発病当時、出口さんは73歳。その前年、前々年は新型コロナウィルスの感染拡大で大きな影響を受けた留学生を含む学生たちを支援し、新しい学部の創立、政府の審議会の委員など多忙を極めていた。自分の健康に対する過信もあった。そこに起こった脳出血による後遺症は、客観的に見てもかなりの重度であったという。
本書はその状態から、冒頭の入学式の挨拶ができるまで回復する過程を、出口さん本人がつぶさに語っていく。多くは機能回復のためのリハビリテーション施設での治療行為と、自宅に戻ってからの工夫したリハビリの様子だが、驚異的ともいえる回復力の裏にあるのは「APUの学長に戻る」という強い意志があったからだ。
APUという大学は学生も教員もほぼ半数が外国籍。日本人学生も全国から集まっているという日本でも最もダイバーシティ豊かな大学であるといえる。出口さんは、教育現場に関わる仕事をしてこなかったが、2018年に外部からの国際公募の他薦によってこの大学の学長に就任し、日本だけでなく世界の人々に喜ばれ、卒業生が活躍する教育を実現したいと願っていた。そのためには、どうしてももう一度、現場に立たなくてはならなかったのだ。

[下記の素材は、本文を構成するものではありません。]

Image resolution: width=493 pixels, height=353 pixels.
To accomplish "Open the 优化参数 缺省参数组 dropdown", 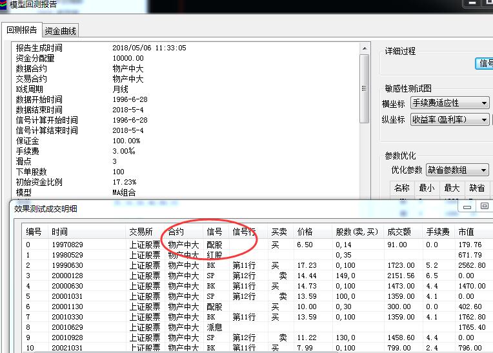I will 483,170.
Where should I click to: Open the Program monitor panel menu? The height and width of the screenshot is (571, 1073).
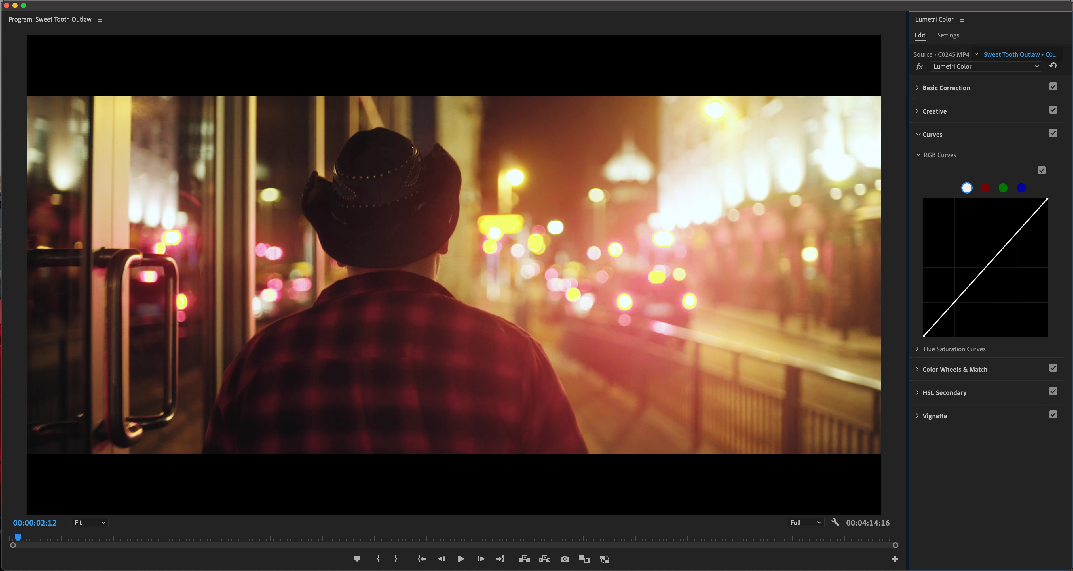click(x=100, y=20)
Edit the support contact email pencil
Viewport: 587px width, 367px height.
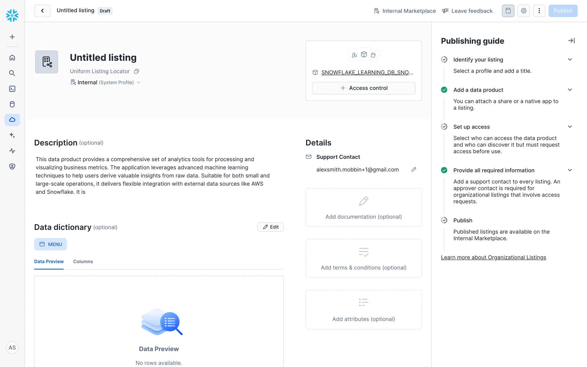[x=414, y=169]
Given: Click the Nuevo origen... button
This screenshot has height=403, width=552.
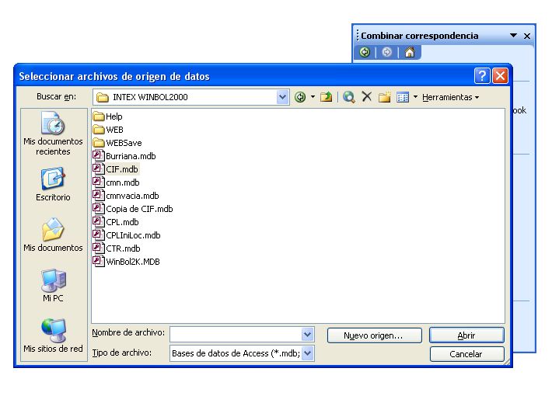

脳溢血や脳出血による麻痺や言語障害などの後遺症で苦しんでいる人が身近にいる、という人は多いと思う。芸能人やスポーツ選手などでみ何人か思い浮かぶ。70歳を超えてこの病にかかった場合、自宅で生活できるように、あるいは施設に入るために、というリハビリの選択をすることが多いという。しかし出口さんは学長に戻り、以前と同じように講演会を行い、執筆をつづけつ事を決意し、決してあきらめることはなかった。
まずはリハビリの専門職を全面的に信頼する。言葉の問題や身体の不自由さは、いずれきっとよくなるという楽観的な見通しを持つ。出口さんが信奉するダーウィニズムにある「何が起こるか予測できない世の中で、どんな事態に直面するかは運しだい。人間にできることは適応のみ」という考えをより一歩進め、人生は楽しまなければ損と、新たなチャレンジを楽しもうとする意欲に驚かされる。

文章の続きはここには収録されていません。